If everyone digs in, you will now have a human table!
Stapler Fun!
To do this activity, you need access to two pretty high-tech items: a stapler and a piece of paper. Now try stapling your name into the paper. This is surprisingly tough. (It’s also the most fun I’ve had since that time I almost went to Disneyland!)
The Ring Finger Trick!
Did you know that it’s impossible for most people to lift their ring finger from certain positions?
So let’s try a trick! First, spread your hand out flat on a table, with your palm facing the table. Ask another person to do the same thing. Have the person imitate you as you raise and then lower each of your fingers individually, as shown above.
Now take out a dollar bill. Raise your hand and turn it, palm out, toward the other person. Bend down your middle finger. Have your subject hold his hand the same way. Then press your hands together, as shown below.
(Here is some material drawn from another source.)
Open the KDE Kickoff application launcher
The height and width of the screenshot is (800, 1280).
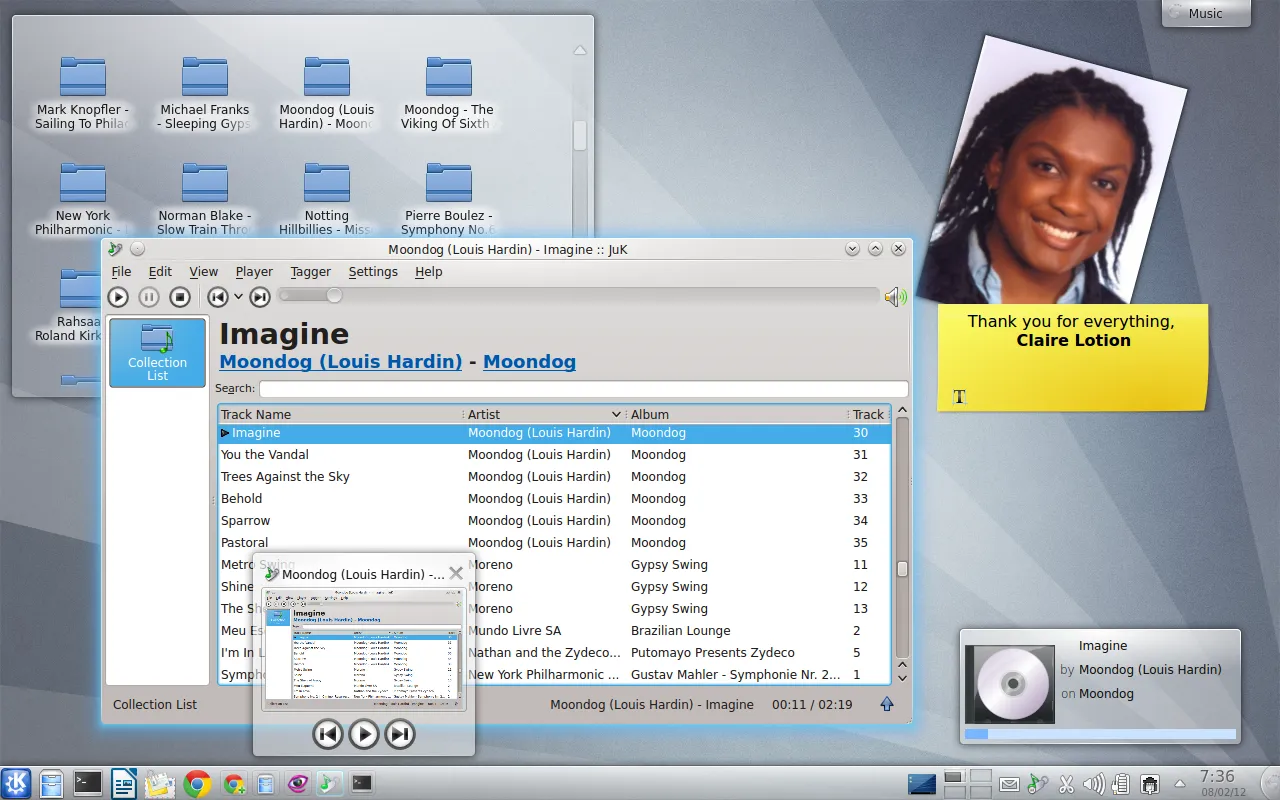pos(16,784)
Slip the dollar bill between the two ring fingers. Tell your subject he can have the dollar if he can lift his ring finger away from yours so that the dollar falls down to the table. (No cheating by just pull
ing the whole arm back or moving the finger to the side!) The faces the person will make are going to be priceless, so you may want to have a photographer handy for this event.
(By the way, if the person can do this without cheating, he or she has superpowers and has earned the dollar!)
Common Fly, Uncommon Superpowers!
The next time a fly gets loose in your house, keep an eye on it. After the fly lands on the ceiling, it prepares to do something pretty amazing: to dismount, the fly grabs the ceiling with its front legs, and then it does a reverse somersault. Then it starts flying around!